Much like Randy Newman or Warren Zevon, Prine was able to lyrically veer between heartfelt balladry and ruminative poetry, while also deftly dropping numbers dripping with satire and acerbic smirk. It’s quite a rare feat in country’s rustic tradition. Whereas Johnny Cash would jump into a comedy ditty like ‘A Boy Named Sue’ amid his outlaw tales, Prine’s witty worldview pulsed with a sharper bite of humour none of his peers ever quite knew how to wield.
Yet, Prine’s glittering folk career was blighted by health issues. In 1998, squamous-cell cancer had struck the right side of his neck, requiring intense surgery and radiotherapy, the damaged saliva glands and excised neck tissue necessitating speech therapy to regain his singing voice. Again in 2013, cancer in the left lung forced further surgery and a rehabilitation regimen of running up and down his stairs, reaching for his guitar while out of breath, and singing two songs. Six months later, he was on tour again.
Music seemed to possess a powerful healing aid, as well as a means of exploring mortality. Such themes were poured into ‘When I Get to Heaven’. Serving as the semi-promo for 2018’s The Tree of Forgiveness, Prine brewed his poetic musings on life and its end with his characteristic gaiety, deciding to lyrically cast a bustling party filled with all the vices and pleasures hopefully on offer in his eternal whereabouts: “I’m gonna have a cocktail, vodka and ginger ale / I’m gonna smoke a cigarette that’s nine miles long!”
“I wrote that song because I figure there’s no cancer in heaven,” Prine revealed to Uncut just after the album’s release. “So when I get up there, I’m going to have a cocktail and a cigarette that’s nine miles long. That’s my idea of what heaven is like.”

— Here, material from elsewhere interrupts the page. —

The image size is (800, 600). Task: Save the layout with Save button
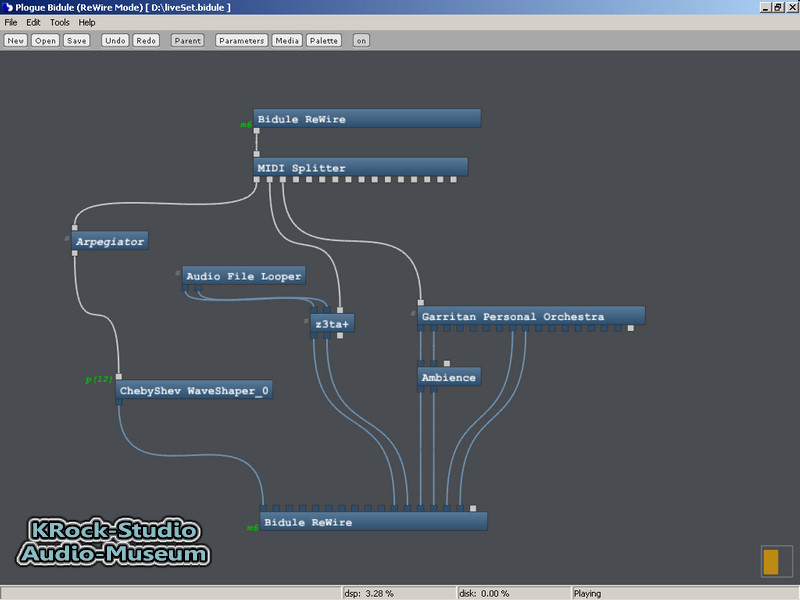pyautogui.click(x=77, y=41)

It turned out that what Prine and producer Dave Cobb thought ‘When I Get to Heaven’ needed was a shindig to match its conceptual party-throwing. Inviting various friends, family, and fans to Nashville’s RCA Studio A, handing out kazoos to the jubilant crowd, all amounted to a gleeful reverie in the air for Prine’s comic examination of the Grim Reaper’s beckoning, bony finger.

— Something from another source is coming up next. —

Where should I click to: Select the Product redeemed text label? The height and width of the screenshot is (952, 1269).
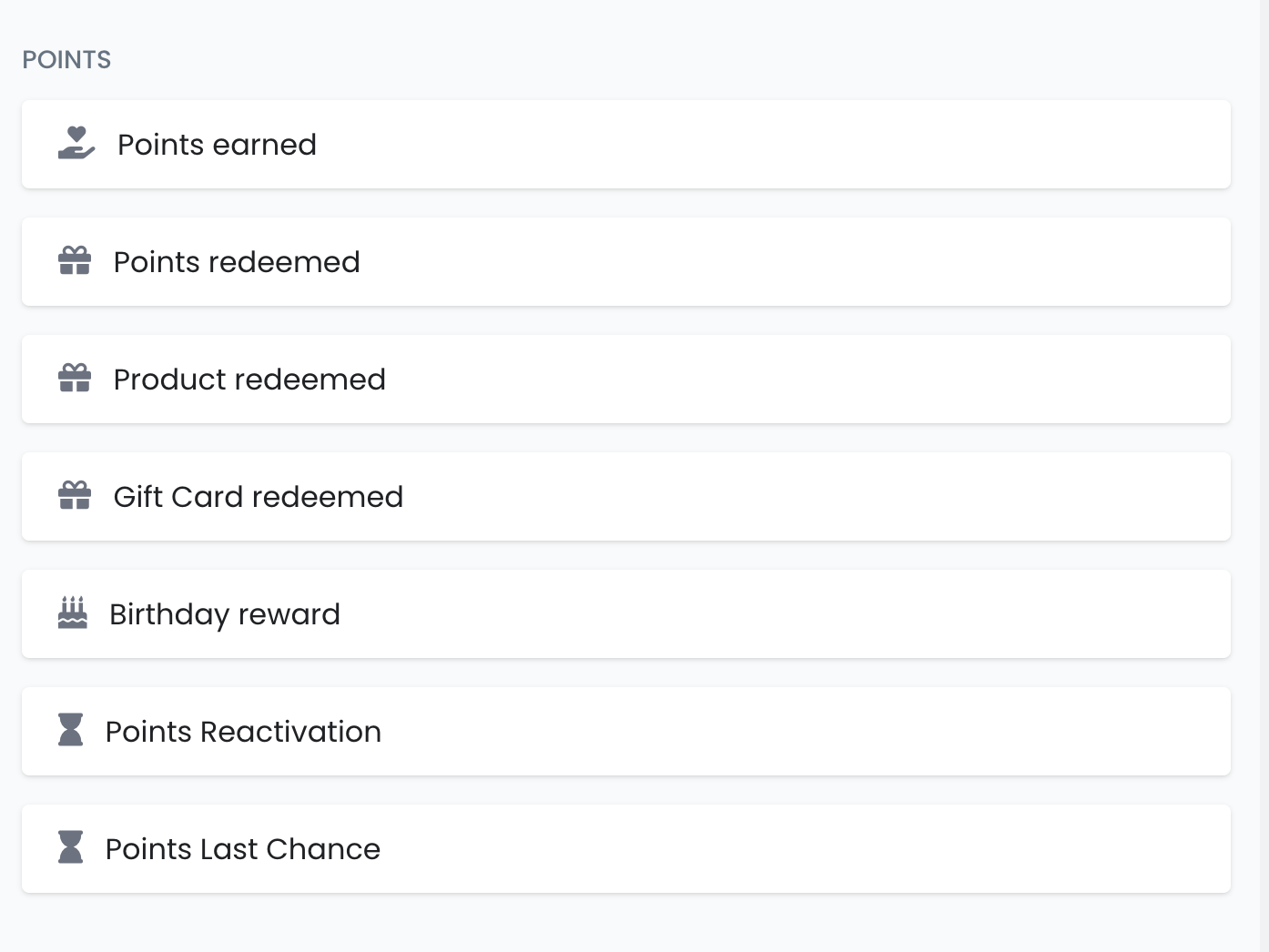[249, 380]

“Oh boy,” Prine recalled. “You can hear everybody having fun when they’re singing along and all playing those kazoos. You can’t help but laugh.”

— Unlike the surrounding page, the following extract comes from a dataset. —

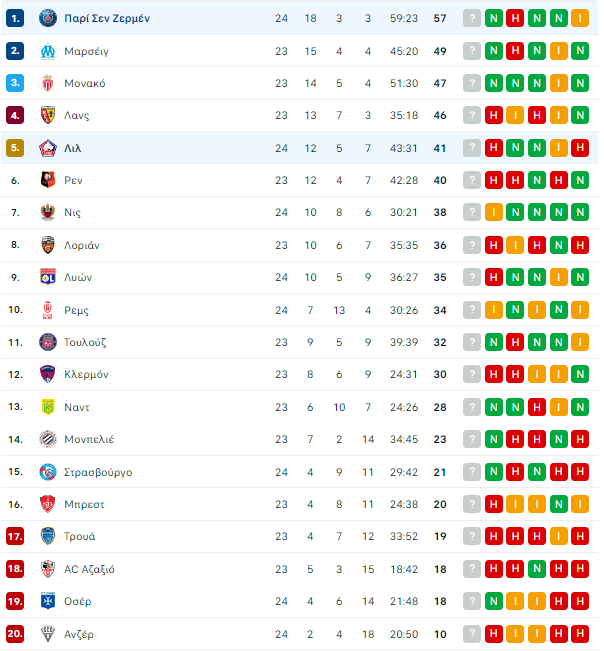604x651 pixels.
Task: Click the grey upcoming-match box for Μαρσέιγ
Action: coord(472,51)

One such well-wisher was Americana singer Brandi Carlile, who had raced to the studio straight from the airport to participate in Prine’s country-folk cheer. “We were just having a good time drinking, dancing and singing along, and I started the yodelling to make John laugh,” she said. “I didn’t know it would end up on the record!”
Two years later, Prine would sadly pass away from Covid complications. But he left a celebrated legacy revered by a myriad of disparate artists over the years, everybody from the original Man in Black, Bob Dylan, and Pink Floyd’s Roger Waters all confessing their love for his stirring songcraft.